Inspection operations are imposed throughout manufacturing processes to insure that the product being produced conforms to the manufacturer's quality standards. Semiconductor manufacturing is no exception. Inspection for defects, for alignment tolerances, and for critical dimension control are just a few of the characteristics of a semiconductor device which are inspected during wafer fabrication processes. Once wafer fabrication is complete, the wafer moves to assembly operations for packaging. Within assembly, inspections occur to insure, for example, that a semiconductor die is aligned properly within a package, that the appropriate number of wire bonds or solder bumps are formed on a device, and that the package leads are coplanar.
During each of these inspection processes, an operator is charged with comparing the device being inspected to a standard which has been approved as an acceptable level of quality. The accepted standard can take many forms, but is very often simply a piece of paper noting in words or with a drawing what an acceptable product should look like. While such "paper standards" have the advantage of simplicity, use of paper standards also impose a high degree of human error.
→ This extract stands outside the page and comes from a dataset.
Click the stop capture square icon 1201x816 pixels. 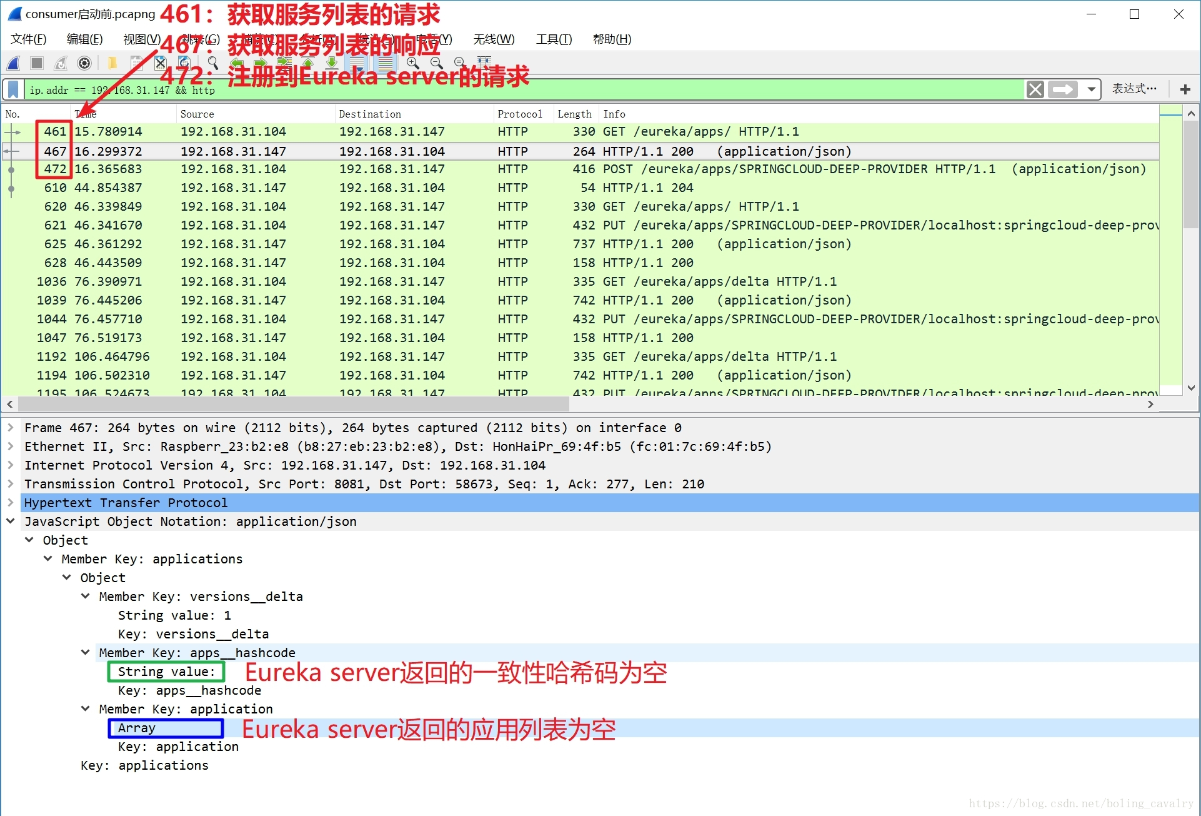(x=37, y=63)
One example of a paper standard which is sometimes used by semiconductor manufacturers is the use of a paper wire bond diagram to inspect the configuration of wire bonds of a semiconductor device. Some semiconductor devices are designed such that not all bond pads of a die are wire bonded to a corresponding lead, or more commonly that not all lead of a designed package are wire bonded to a die bond pad. In order for an operator to understand which bond pads and which lead are to include wire bonds, a diagram is created on paper to indicate where wire bonds should be located. To inspect an actual wire bonded device, an inspector views the device through a microscope and compares the image as magnified by the microscope optics to the paper wire bond diagram. Having to repeatedly view the image of the device under the microscope and turn away to view the paper wire bond diagram creates a number of opportunities for error. For instance, operators can lose their place in making a comparison, creating the potential for portions of the device to pass without inspection. Furthermore, the repeated motion of viewing a microscope image and then viewing a paper image increases cycle time and reduces throughput during the inspection process. Also, because the paper wire bond diagram only marginally presents the actual image as seen under the microscope, use of a paper diagram tends to make the inspection process tedious, time consuming, confusing, and susceptible to error.
With the emergence of highly advanced manufacturing and inspection equipment, some inspection operations have the potential for being fully automated. By incorporating optical recognition capability and integrated software, some semiconductor manufacturing and inspection equipment is available which does an electronic comparison between the device being inspected and a stored electronic file containing information about a manufacturer's acceptable standards. For example, a digitized version of the device being inspected is generated and is compared to a digitized version of an accepted standard. The comparison of the two digitized files is performed by a computer, and the results of the comparison provide an "accepted" or "rejected" output. In an ideal world, such a sophisticated digital comparison would seem to be the perfect solution. However, in a manufacturing world, such a solution is sometimes not possible. The sophisticated equipment necessary to perform such automated inspections is very expensive. Moreover, the time it takes for the equipment to do the comparison and to provide a result only inhibits a manufacturer's goal of reducing total cycle time. Furthermore, the systems are not usually entirely automatic. Some human intervention is still needed, for example to make close judgement calls.
Therefore, a need exists for an improved inspection process for semiconductor devices wherein an inspection can be accomplished in a very quick, efficient manner, with much smaller room for error as compared to prior art paper standard techniques. Moreover, it is desirable for such an inspection method to be practiced with minimal capital investment.